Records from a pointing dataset
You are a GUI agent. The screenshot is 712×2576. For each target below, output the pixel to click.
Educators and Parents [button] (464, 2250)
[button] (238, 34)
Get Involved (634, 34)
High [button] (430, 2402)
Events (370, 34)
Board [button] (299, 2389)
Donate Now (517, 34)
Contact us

◆ **Exercise task**:
Rewrite the lines from the one containing "Get Involved (634, 34)" through the end of the records, changing "Events" to "News and Events" and leaving everything else as it stands. Give only those lines.

◆ **Reply**:
Get Involved (634, 34)
High [button] (430, 2402)
News and Events (370, 34)
Board [button] (299, 2389)
Donate Now (517, 34)
Contact us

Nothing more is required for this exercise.